Die prozessrechtlichen Grundlagen der Musterfeststellungsklage sind in §§ 606 - 614 Zivilprozessordnung (ZPO) geregelt, wonach ausschließlich »qualifizierte Einrichtungen im Rahmen eines Präzedenzverfahrens das Bestehen von Ansprüchen oder Rechtsverhältnissen zwischen Verbrauchern und einem Unternehmen« durch Urteil feststellen lassen können. Das sind neben klassischen Verbraucher-, Umwelt- und vor allem Mieterverbänden auch energiespezifische Verbände: der Bund der Energieverbraucher e.V., der Bezahlbare Energie e.V. und die deutsche Gesellschaft für Sonnenenergie e.V. (DGS) stehen bereits in der Liste qualifizierter Einrichtungen. Dabei ist die Klagebefugnis auf typische Verbraucherverbände beschränkt, da neben einer Mindestgröße und dem satzungsgemäßen Ziel der Vertretung von Verbraucherinteressen unter anderem auch eine maximal fünfprozentige Finanzierung durch Unternehmenszuwendungen erforderlich ist (§ 606 Abs. 1 Satz 2 ZPO).
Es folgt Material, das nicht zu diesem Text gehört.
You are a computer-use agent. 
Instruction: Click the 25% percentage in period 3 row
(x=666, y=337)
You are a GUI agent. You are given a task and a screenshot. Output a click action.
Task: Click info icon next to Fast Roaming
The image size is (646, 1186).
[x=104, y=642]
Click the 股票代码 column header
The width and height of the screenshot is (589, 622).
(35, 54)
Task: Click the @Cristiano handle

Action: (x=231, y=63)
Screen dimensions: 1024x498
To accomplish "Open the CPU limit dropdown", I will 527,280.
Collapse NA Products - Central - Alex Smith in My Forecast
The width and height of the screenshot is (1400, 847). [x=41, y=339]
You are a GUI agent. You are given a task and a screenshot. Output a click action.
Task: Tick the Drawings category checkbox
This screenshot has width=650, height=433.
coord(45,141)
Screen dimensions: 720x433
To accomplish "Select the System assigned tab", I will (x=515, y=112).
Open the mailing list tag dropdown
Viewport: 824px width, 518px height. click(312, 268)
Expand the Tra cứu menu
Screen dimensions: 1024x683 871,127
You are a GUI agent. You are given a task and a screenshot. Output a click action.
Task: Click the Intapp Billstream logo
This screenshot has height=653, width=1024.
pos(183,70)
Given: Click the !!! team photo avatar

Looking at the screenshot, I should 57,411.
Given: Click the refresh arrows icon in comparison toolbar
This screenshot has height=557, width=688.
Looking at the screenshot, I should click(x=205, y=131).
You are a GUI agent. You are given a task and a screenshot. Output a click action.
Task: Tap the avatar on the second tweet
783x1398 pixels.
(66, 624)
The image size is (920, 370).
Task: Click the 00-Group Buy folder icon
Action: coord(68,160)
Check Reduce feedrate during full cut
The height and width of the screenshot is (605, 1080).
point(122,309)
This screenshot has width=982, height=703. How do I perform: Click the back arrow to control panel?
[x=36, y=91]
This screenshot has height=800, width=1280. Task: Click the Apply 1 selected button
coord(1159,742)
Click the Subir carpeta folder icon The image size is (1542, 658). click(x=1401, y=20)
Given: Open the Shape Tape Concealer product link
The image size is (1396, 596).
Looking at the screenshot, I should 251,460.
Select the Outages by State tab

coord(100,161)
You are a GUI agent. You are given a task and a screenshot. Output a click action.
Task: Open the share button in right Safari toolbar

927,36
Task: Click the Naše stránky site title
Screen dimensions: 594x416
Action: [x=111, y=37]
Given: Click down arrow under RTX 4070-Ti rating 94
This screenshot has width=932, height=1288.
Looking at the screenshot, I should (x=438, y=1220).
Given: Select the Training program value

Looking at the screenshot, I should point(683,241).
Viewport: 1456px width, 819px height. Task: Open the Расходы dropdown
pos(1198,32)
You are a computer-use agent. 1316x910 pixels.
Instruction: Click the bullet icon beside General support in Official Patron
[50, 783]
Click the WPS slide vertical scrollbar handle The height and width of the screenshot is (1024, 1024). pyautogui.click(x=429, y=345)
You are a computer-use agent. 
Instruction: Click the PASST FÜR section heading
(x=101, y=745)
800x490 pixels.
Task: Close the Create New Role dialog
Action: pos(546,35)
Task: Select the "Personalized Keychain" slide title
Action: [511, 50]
Hat ein Verbraucherverband Musterfeststellungsklage erhoben, so wird das Verfahren in einem Musterfeststellungs- Klageregister im Internet veröffentlicht. Betroffene Verbraucher können sich dann in einem einfachen, kostenfreien Verfahren in ein Klägerregister eintragen lassen. Das Urteil des Musterfeststellungsverfahrens wirkt dann zugunsten und zulasten aller im Klageregister eingetragenen Verbraucher (§ 613 Abs. 1 ZPO). Im Falle eines Vergleichs können die angemeldeten Verbraucher innerhalb eines Monats nach Bekanntmachung aus dem Vergleich austreten. Ist eine Musterfeststellungsklage rechtshängig, können im Klageregister gemeldete Verbraucher keine parallelen Klagen zum selben Klagegegenstand erheben. Damit führt die Musterfeststellungsklage auch aus Sicht der beklagten Unternehmen zu einer Entlastung von einer Vielzahl paralleler Klagen und der hiermit verbundenen Aufsummierung des Prozesskostenrisikos. Auch die gesetzliche Festlegung eines Höchststreitwerts von 250.000 Euro (§ 48 Abs. 1 S. 2 GKG) senkt das Prozesskostenrisiko für die beklagten Unter nehmen erheblich.
Neben dem neu eingeführten nationalen Musterfeststellungsverfahren arbeitet die europäische Kommission an einem europäischen Modell für Sammelklagen, welches auf den gleichen Prinzipien wie das aktuelle deutsche Modell aufbaut, aber deutlich unkomplizierter und weitergehender sein soll. Findet dieses Modell Eingang in eine neue EU-Richtlinie, könnte der nationalen Gesetzgeber angehalten sein, das Musterfeststellungsverfahrens z.B. zugunsten von mittelständischen Unternehmen weiter zu entwickeln. Die Verfahrensordnung der Clearingstelle EEG/KWKG und die zahlreichen Hinweis- und Empfehlungsverfahren zeigen, dass hier gerade in der Energiewirtschaft ein hoher Bedarf besteht. Dabei hat der Gesetzgeber mit der Beschränkung der Verfahren auf Private (vgl. § 32a Abs. 1 KWKG 2017) vor allem im Bereich des KWKG, bei dem 90 Prozent aller Streitigkeiten gegen das Bundesamt für Wirtschaft und Ausfuhrkontrolle (BAFA) geführt werden, einen wichtigen Regelungsbereich offengelassen. Insofern könnte Europa dazu beitragen, eine erhebliche Rechtsschutzlücke zu schließen und das Grundrecht effizienten Rechtsschutzes zu stärken.